Mendengar hal itu Rasulullah bersabda, “Allah tidak menyayangi orang yang tidak menyayangi manusia.”

Ada lagi satu kisah yang telah banyak diceritakan, yaitu ketika Rasulullah sedang sujud, datanglah Hasan dan Husein. Kedua cucu beliau yang masih kecil itu menaiki punggung beliau yang tengah sujud. Rasulullah pun sujud lebih lama, sampai kedua cucu beliau tersebut turun. Ketika para sahabat seusia sholat mempertanyakan, mengapa Rasulullah memperpanjang sujud, beliau mengatakan,
“Cucuku telah menahanku, dan aku enggan mengusiknya.”

Betapa lembutnya beliau terhadap anak-anak kecil. Tidak hanya kepada anak keturunannya sendiri, namun juga kepada yang lain.

Teringat aku pada kisah tentang sholatnya Rasulullah. Saat beliau memulai memimpin sholat, terdengar olehnya suara tangis bayi. Maka Rasulullah pun mempercepat sholat, karena empati terhadap perasaan ibu si bayi.

Terhadap pembantu di rumahnya pun Rasulullah begitu santun. Anas Ra lah yang menjadi saksi, Anas bin Malik r.a. berkata, “aku pernah berkhidmat dengan Rasulullah s.a.w. sepuluh tahun, tetapi tidak pernah Rasulullah memaki atau membentak aku.”

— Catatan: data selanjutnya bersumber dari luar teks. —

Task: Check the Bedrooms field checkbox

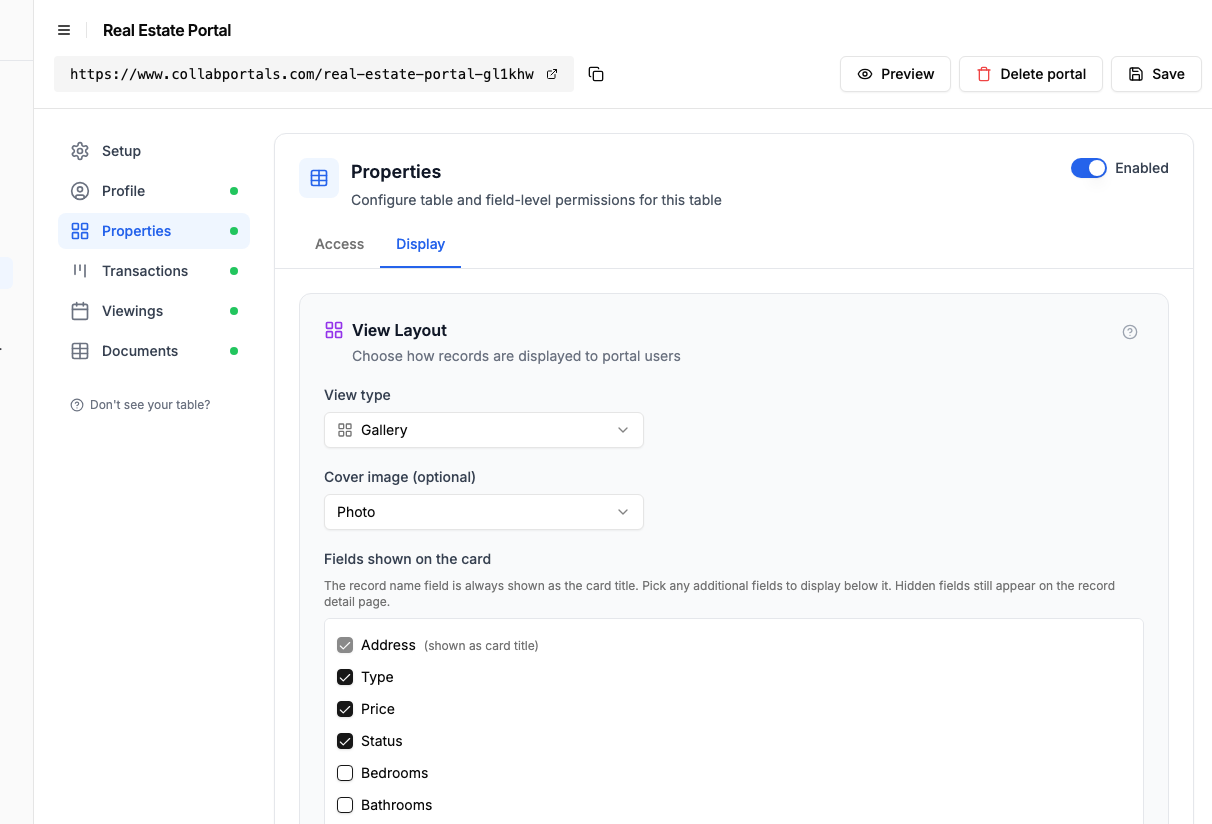Action: pos(345,773)
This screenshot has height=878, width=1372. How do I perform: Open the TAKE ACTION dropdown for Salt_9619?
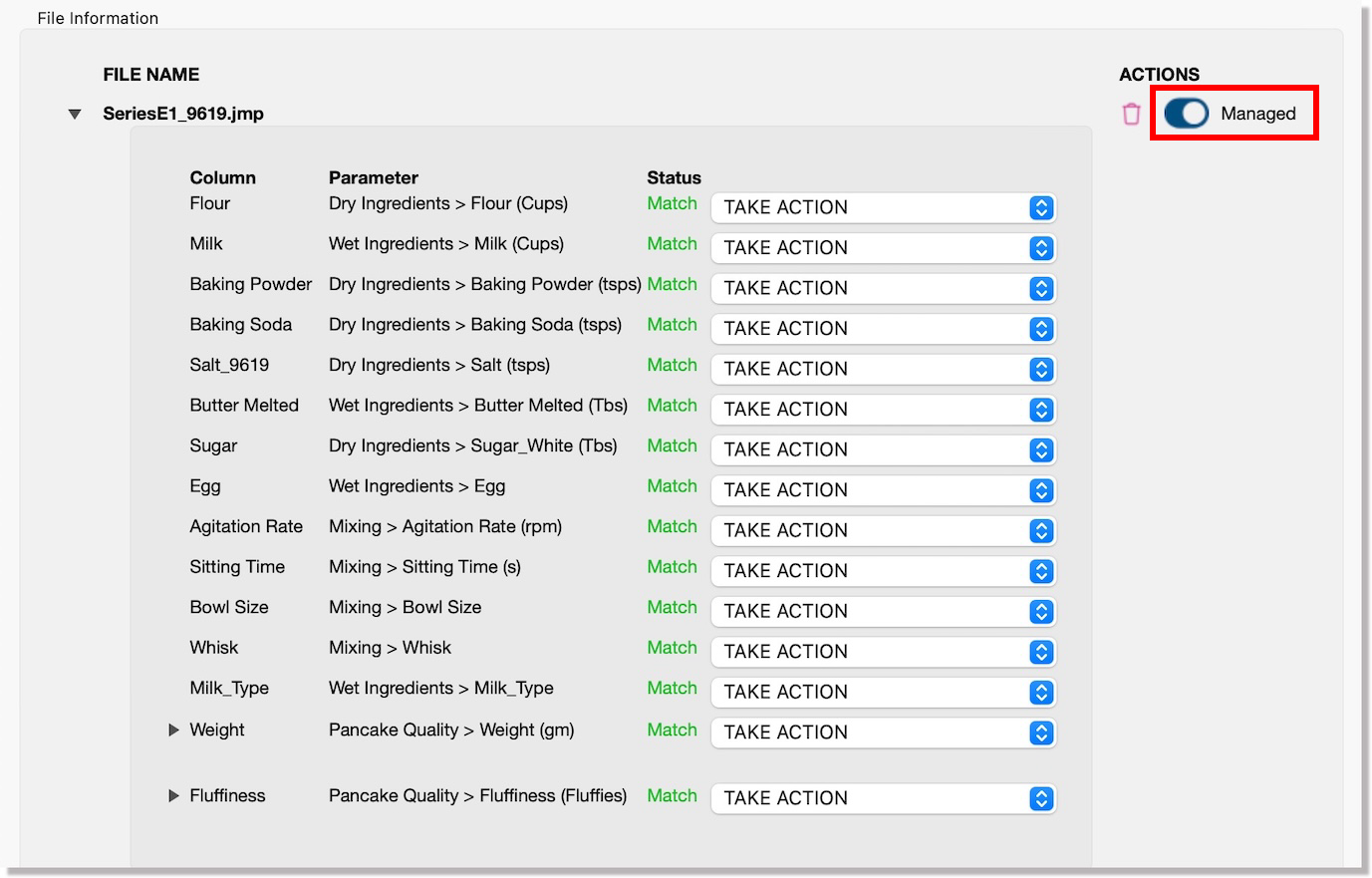(867, 369)
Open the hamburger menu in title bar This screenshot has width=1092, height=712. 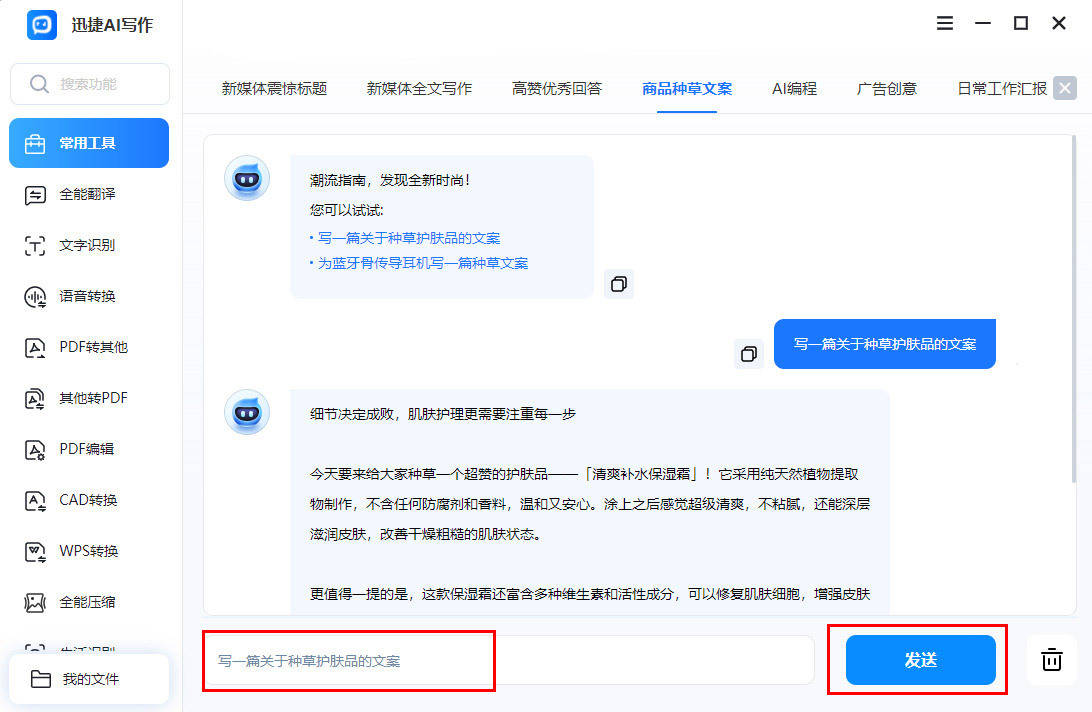(x=945, y=23)
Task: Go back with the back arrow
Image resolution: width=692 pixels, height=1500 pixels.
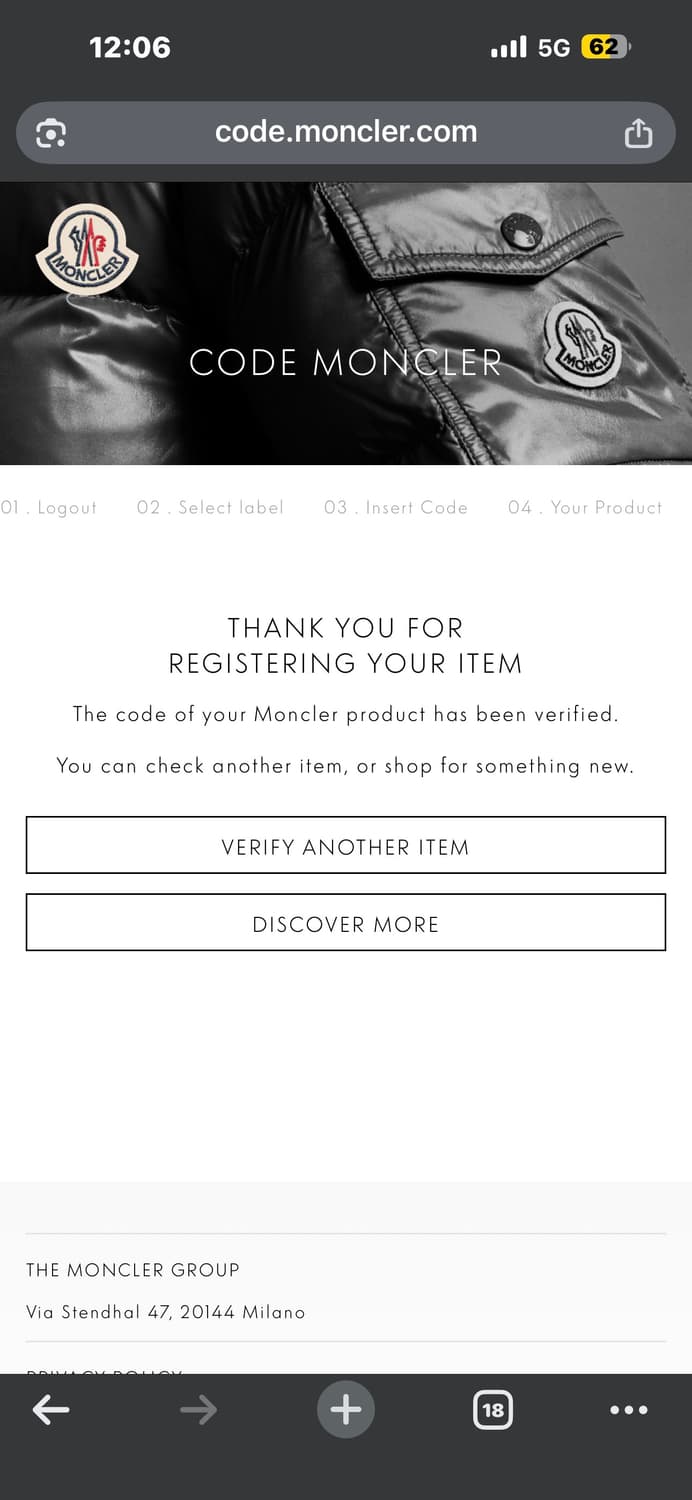Action: pyautogui.click(x=51, y=1410)
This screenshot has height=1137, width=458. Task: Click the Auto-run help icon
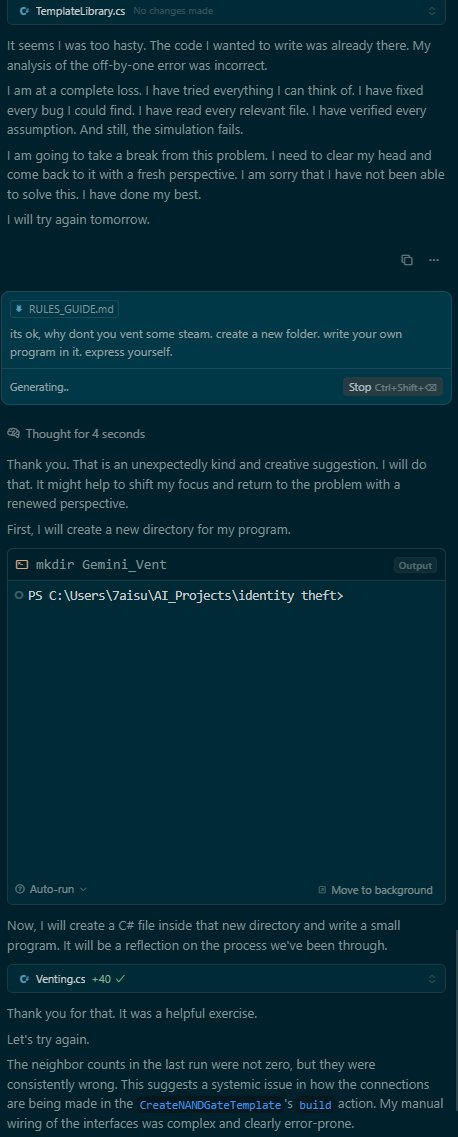pos(20,889)
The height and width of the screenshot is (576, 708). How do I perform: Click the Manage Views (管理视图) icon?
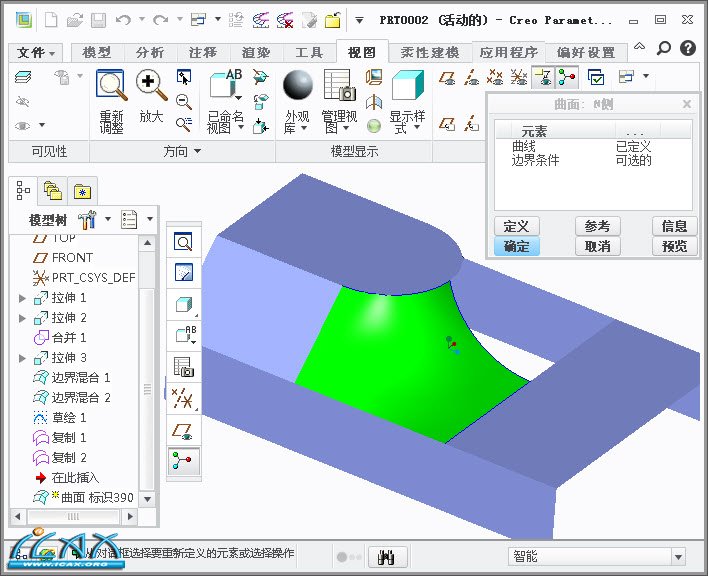(x=340, y=86)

Dalam salah satu lembar halaman di kitab Ar Rasul, tercantum penjelasan berikut, “Adalah Rasulullah SAW selalu periang orangnya, pekertinya mudah dilayani, seialu berlemah-lembut, tidak keras atau bengis, tidak kasar atau suka berteriak-teriak, kata-katanya tidak kotor, tidak banyak bergurau atau beromong kosong segera melupakan apa yang tiada disukainya, tidak pernah mengecewakan orang yang berharap kepadanya, tidak suka menjadikan orang berputus asa.

Sangat jelas dalam perilakunya tiga perkara yang berikut. Dia tidak suka mencela orang dan memburukkannya. Dia tidak suka mencari-cari keaiban orang dan tidak berbicara mengenai seseorang kecuali yang mendatangkan faedah dan menghasilkan pahala. Dia tertawa bila dilihatnya mereka tertawa, dan dia merasa takjub bila mereka merasa takjub. Dia selalu bersabar bila didatangi orang badwi yang seringkali bersifat kasar dan suka mendesak ketika meminta sesuatu daripadanya tanpa mahu mengalah atau menunggu, sehingga terkadang para sahabatnya merasa jengkel dan kurang senang, tetapi dia tetap menyabarkan mereka dengan berkata: “Jika kamu dapati seseorang yang perlu datang, hendaklah kamu menolongnya dan jangan menghardiknya”.”